Con cuidado, se puso el aro de hojas de laurel. La mitad de aquellas espadas apuntaban hacia arriba, y la otra mitad, hacia abajo. Ninguna cabeza llevaría esa corona despreocupada ni fácilmente. Gregorin hizo una reverencia.
—Que la Luz ilumine a Rand al’Thor, rey de Illian —entonó, y otros siete señores imitaron su gesto al tiempo que repetían:
—Que la Luz ilumine a Rand al’Thor, rey de Illian.
Bashere se contentó con inclinar la cabeza —después de todo, era tío de una reina—, pero Dashiva gritó:
—¡Salve, Rand al’Thor, rey del mundo!
Flinn y los otros Asha’man se sumaron al grito.
—¡Salve, Rand al’Thor, rey del mundo!
—¡Salve, rey del mundo!
Aquello sonaba bien.
La historia de lo ocurrido se propagó como ocurre con las historias y cambió, como también cambian las historias, con el tiempo y la distancia; se difundió desde Illian en los barcos costeros, en caravanas de carretas de mercaderes y con palomas enviadas en secreto, extendiéndose como las ondas en un agua tranquila, mezclándose con otras ondas y creando otras nuevas. Un ejército había llegado a Illian, contaban, un ejército de Aiel, de Aes Sedai que surgían de la nada, de hombres que podían encauzar cabalgando en bestias aladas, e incluso un ejército de saldaeninos, aunque eso último muy pocos lo creyeron. Unas versiones decían que el Dragón Renacido había recibido la Corona de Laurel de manos del Consejo de los Nueve. Otras, que se la había entregado el propio Mattin Stepaneos, rodilla en tierra. Algunos, que el Dragón Renacido había arrancado la corona de la cabeza a Mattin, para después clavar esa cabeza en una pica. No, el Dragón Renacido había arrasado Illian hasta los cimientos, enterrando al viejo rey bajo los escombros. No, él y su ejército de Asha’man habían prendido fuego a Illian hasta reducirla a cenizas. No, era Ebou Dar la que había destruido, después de Illian.
Un dato, sin embargo, se repetía en todas aquellas versiones. La Corona de Laurel de Illian tenía ahora un nombre nuevo: la Corona de Espadas.
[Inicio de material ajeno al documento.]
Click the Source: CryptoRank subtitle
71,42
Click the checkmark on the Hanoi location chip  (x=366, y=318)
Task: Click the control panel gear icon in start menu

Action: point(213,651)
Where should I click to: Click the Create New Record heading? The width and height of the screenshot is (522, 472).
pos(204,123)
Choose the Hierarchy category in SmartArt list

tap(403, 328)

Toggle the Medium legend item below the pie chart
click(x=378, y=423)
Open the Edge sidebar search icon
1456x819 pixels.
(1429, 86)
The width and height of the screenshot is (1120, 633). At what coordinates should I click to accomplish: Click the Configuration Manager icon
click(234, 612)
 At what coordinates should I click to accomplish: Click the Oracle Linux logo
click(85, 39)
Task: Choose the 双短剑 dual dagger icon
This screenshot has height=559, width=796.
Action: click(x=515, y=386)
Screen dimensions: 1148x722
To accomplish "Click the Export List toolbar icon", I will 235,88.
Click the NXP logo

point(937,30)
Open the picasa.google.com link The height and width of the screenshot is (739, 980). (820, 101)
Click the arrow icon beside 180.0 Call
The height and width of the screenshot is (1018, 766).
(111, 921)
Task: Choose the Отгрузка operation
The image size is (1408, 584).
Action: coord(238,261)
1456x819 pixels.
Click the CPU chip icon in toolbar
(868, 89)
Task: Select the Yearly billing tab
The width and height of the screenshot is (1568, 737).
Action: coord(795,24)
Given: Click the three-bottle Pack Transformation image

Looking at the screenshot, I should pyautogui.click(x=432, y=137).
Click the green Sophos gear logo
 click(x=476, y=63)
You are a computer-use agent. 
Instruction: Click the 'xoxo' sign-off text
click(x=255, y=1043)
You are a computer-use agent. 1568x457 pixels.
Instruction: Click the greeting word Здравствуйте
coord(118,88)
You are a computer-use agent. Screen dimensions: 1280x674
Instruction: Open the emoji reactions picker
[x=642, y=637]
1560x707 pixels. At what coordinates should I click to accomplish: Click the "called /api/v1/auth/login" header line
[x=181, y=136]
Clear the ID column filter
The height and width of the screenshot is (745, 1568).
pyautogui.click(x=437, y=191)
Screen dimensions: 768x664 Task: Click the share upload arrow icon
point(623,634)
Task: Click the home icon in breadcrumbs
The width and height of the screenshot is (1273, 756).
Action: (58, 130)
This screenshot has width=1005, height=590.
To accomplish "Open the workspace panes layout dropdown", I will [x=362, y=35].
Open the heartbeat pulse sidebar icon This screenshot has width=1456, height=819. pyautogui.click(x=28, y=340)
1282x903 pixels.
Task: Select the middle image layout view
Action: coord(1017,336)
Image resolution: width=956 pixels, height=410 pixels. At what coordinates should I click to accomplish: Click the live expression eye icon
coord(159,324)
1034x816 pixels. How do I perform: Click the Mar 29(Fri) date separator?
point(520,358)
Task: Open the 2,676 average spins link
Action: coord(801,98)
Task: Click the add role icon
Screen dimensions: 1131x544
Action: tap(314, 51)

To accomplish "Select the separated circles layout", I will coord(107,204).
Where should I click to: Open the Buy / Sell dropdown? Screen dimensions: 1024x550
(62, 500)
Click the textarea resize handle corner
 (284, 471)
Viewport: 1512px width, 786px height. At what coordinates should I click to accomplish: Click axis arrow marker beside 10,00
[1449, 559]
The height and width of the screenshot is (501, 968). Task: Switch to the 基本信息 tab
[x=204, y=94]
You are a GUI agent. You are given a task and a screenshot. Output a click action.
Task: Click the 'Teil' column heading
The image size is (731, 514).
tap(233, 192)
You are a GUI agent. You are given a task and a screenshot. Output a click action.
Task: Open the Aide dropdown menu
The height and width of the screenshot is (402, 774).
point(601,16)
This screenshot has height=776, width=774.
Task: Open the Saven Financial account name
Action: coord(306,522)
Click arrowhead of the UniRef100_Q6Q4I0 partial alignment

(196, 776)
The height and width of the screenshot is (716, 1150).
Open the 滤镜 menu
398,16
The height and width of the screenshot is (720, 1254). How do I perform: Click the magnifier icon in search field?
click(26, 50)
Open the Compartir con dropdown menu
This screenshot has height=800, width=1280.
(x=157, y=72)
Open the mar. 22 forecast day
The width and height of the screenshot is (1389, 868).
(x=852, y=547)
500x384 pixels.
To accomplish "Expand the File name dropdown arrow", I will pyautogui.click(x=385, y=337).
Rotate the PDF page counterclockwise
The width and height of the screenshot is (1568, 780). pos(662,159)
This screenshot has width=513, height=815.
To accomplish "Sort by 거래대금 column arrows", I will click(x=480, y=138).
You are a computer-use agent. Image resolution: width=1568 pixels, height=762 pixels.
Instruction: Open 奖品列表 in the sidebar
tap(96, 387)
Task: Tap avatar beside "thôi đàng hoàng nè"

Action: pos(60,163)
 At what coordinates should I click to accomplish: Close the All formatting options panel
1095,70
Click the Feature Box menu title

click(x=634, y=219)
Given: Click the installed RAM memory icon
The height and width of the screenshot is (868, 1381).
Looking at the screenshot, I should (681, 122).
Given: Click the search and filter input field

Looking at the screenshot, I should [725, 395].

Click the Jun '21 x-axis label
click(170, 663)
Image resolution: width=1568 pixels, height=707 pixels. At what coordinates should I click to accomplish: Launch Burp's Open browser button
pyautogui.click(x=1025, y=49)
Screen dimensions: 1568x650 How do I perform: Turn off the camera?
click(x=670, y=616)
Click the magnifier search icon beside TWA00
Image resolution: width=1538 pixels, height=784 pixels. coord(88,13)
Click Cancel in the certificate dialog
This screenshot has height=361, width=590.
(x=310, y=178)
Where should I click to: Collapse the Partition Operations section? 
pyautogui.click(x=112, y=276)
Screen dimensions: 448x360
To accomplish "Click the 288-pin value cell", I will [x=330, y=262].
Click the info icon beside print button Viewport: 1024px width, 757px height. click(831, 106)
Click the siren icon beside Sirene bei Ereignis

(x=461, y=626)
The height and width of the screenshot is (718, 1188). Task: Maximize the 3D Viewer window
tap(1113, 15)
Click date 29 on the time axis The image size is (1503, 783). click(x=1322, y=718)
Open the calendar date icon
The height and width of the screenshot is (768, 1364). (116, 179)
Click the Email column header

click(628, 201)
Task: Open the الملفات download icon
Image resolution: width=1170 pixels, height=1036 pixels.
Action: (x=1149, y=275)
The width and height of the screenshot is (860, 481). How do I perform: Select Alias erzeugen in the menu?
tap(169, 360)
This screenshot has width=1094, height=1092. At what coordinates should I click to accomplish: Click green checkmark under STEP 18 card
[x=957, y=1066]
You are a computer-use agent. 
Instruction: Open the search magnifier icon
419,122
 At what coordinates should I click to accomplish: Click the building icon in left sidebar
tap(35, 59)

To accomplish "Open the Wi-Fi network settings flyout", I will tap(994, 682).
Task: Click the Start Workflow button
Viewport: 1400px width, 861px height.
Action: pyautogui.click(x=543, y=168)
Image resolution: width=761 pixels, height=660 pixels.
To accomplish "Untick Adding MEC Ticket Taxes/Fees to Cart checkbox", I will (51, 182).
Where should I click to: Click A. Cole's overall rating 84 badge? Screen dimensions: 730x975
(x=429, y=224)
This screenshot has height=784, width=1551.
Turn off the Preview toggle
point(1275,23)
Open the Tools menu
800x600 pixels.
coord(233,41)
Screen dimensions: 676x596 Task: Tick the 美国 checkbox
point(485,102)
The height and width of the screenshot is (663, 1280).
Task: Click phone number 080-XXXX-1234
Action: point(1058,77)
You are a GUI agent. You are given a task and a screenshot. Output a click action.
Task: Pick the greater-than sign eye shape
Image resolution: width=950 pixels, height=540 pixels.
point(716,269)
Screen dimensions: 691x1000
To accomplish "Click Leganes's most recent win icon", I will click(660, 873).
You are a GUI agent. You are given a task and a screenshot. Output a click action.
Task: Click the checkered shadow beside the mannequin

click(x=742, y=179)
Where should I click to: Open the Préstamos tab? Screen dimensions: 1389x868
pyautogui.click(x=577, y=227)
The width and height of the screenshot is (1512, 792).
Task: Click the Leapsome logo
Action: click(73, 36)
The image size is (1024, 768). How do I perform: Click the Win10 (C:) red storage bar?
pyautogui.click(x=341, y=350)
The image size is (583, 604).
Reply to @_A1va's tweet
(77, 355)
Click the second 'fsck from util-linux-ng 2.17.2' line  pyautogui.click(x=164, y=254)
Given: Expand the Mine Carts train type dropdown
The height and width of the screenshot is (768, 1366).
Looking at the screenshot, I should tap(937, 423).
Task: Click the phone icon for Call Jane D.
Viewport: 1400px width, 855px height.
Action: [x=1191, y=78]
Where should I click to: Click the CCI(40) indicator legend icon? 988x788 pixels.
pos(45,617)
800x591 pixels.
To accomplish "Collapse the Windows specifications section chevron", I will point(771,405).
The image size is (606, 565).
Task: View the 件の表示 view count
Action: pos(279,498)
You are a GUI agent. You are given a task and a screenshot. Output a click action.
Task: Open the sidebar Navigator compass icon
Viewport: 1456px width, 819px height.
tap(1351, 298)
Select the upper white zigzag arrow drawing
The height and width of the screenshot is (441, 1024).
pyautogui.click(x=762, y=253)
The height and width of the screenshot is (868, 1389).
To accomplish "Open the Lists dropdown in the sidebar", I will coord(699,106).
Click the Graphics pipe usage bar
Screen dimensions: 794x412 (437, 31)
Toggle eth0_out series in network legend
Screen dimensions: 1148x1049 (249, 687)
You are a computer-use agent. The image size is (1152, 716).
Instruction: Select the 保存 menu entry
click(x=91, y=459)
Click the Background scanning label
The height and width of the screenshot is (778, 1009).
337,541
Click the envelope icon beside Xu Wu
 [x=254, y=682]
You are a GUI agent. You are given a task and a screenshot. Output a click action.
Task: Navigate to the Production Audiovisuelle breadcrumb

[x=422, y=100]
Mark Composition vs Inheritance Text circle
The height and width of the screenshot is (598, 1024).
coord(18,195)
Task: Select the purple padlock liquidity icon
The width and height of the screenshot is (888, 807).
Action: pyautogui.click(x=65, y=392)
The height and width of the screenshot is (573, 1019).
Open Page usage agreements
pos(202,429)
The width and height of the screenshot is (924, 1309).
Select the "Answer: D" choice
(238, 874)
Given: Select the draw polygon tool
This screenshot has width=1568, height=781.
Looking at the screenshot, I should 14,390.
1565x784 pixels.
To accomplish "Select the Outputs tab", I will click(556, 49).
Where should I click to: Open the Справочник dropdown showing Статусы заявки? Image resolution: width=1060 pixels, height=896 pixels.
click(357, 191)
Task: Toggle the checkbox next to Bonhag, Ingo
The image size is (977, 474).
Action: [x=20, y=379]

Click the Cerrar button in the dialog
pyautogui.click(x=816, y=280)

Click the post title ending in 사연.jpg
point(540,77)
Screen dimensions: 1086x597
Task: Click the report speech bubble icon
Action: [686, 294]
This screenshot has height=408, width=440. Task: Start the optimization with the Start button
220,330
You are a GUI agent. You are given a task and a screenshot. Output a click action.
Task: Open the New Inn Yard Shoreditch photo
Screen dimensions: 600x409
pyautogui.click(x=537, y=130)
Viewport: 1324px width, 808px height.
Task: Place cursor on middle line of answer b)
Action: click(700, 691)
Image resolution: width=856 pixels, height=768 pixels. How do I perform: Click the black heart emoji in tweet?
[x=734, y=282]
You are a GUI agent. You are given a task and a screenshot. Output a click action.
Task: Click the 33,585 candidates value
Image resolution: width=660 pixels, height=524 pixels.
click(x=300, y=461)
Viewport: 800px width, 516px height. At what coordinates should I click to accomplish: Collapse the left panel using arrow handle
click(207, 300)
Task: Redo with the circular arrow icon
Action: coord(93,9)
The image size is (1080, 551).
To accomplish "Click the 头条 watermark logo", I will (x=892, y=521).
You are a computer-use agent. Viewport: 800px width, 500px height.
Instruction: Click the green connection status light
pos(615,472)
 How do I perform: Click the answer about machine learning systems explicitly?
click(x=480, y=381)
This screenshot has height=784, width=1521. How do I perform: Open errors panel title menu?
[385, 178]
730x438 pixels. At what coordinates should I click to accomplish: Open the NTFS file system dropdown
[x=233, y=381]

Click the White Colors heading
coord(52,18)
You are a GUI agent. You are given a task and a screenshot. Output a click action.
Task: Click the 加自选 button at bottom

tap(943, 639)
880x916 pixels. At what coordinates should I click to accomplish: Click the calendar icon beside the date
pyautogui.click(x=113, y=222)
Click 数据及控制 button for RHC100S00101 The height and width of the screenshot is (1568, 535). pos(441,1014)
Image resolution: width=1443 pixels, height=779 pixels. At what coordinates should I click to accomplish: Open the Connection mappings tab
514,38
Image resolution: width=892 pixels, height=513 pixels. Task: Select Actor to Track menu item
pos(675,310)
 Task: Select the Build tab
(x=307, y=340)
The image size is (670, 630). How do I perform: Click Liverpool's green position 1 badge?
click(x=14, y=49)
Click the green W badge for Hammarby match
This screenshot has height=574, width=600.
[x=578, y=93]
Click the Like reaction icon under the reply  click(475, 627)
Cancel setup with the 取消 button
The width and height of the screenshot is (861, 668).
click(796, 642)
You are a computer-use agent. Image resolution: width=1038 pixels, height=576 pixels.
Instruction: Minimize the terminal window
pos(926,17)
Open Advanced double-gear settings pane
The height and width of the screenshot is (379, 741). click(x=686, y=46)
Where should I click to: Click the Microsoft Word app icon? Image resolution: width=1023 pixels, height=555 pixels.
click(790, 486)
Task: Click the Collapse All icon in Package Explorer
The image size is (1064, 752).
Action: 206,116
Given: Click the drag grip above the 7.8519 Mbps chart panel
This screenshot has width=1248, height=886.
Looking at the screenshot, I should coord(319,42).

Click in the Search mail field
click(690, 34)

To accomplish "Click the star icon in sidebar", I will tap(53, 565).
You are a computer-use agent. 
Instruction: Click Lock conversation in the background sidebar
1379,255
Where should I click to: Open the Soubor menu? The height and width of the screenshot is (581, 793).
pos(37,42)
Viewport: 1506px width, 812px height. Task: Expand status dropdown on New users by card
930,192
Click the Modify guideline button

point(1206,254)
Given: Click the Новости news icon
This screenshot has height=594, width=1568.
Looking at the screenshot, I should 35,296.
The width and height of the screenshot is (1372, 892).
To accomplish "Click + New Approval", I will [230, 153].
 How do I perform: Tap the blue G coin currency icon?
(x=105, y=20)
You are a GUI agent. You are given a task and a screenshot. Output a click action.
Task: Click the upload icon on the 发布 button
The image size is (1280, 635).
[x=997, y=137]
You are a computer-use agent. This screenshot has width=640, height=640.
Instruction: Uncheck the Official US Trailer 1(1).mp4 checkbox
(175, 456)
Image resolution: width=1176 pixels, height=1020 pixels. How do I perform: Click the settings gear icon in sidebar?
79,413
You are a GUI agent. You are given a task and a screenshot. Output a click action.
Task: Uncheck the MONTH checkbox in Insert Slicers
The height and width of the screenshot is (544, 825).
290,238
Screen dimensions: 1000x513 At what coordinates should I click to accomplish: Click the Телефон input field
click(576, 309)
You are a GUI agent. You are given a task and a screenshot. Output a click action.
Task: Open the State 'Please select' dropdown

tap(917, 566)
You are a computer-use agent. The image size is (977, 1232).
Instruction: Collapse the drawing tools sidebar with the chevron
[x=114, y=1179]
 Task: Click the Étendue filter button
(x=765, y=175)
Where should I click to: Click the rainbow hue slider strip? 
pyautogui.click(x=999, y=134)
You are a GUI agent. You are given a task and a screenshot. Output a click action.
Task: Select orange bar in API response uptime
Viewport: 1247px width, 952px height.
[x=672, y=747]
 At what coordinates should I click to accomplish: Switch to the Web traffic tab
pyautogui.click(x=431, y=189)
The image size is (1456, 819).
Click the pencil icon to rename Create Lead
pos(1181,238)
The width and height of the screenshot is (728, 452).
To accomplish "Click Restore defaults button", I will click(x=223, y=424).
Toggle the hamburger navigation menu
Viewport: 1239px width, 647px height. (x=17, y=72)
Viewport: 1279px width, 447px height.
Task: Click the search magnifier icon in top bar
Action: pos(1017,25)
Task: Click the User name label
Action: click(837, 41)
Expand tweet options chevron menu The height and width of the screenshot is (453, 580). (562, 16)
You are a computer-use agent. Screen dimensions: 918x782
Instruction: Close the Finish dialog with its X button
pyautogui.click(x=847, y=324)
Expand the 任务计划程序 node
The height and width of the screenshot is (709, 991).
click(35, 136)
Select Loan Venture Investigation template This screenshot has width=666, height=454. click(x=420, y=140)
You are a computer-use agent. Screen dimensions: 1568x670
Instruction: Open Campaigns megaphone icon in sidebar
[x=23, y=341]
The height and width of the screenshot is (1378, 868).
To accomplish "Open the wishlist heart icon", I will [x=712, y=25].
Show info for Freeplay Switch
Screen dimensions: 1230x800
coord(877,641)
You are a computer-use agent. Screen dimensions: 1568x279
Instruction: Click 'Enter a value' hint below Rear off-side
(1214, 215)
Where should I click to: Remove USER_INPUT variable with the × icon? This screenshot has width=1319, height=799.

Y, por alguna razón, los hombres y las mujeres que relataban las historias sentían a menudo la necesidad de añadir unas palabras casi idénticas: la tormenta se acerca, decían, mientras miraban hacia el sur con preocupación. La tormenta se acercaba.
Señor de los rayos, jinete de la tormenta,
portador de la Corona de Espadas, hilador del destino.
Aquel que cree que hace girar la Rueda del Tiempo,
puede que descubra la verdad demasiado tarde.